[Dataset records]
··········

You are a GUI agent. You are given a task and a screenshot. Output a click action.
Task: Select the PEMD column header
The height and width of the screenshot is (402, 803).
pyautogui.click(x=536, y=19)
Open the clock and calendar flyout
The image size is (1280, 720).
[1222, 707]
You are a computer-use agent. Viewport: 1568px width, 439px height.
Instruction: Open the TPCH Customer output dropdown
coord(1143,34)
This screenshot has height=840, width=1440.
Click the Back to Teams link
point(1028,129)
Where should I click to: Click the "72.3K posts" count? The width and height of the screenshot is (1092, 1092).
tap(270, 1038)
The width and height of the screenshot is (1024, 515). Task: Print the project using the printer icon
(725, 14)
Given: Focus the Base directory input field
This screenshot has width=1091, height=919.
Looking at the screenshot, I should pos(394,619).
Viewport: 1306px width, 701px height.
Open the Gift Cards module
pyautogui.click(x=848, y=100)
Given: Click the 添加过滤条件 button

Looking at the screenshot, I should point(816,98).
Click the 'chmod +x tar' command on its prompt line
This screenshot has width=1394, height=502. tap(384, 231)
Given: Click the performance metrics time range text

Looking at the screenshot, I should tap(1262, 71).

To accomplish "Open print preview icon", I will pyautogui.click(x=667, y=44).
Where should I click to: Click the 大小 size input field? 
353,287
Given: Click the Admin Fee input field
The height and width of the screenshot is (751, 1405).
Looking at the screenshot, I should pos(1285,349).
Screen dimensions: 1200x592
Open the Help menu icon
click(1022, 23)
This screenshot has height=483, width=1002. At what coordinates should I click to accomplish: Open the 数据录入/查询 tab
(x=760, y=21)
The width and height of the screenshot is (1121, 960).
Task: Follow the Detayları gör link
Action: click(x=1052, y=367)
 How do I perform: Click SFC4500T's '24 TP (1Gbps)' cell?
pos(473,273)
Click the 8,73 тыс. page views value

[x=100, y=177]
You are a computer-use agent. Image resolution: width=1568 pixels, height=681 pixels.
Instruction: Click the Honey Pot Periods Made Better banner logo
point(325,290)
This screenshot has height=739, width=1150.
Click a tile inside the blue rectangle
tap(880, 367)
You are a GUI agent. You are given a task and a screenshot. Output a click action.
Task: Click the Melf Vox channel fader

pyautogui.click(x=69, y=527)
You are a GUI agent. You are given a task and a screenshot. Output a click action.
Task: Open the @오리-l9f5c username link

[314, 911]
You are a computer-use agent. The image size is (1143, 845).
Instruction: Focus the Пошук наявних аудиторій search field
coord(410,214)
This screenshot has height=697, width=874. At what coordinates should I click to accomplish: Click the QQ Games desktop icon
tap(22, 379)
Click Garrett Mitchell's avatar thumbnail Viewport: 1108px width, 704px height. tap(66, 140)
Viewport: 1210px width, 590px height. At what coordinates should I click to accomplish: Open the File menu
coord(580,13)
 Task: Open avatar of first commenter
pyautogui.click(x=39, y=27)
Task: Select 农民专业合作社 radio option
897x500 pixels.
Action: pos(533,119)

··········

Instructions to follow: Your answer should be each line of the data that contains the word "computer", copied as it stands.

Task output:
You are a computer-use agent. Viewport: 1568px width, 439px height.
You are a computer-use agent. Image resolution: width=1568 pixels, height=681 pixels.
You are a computer-use agent. The image size is (1143, 845).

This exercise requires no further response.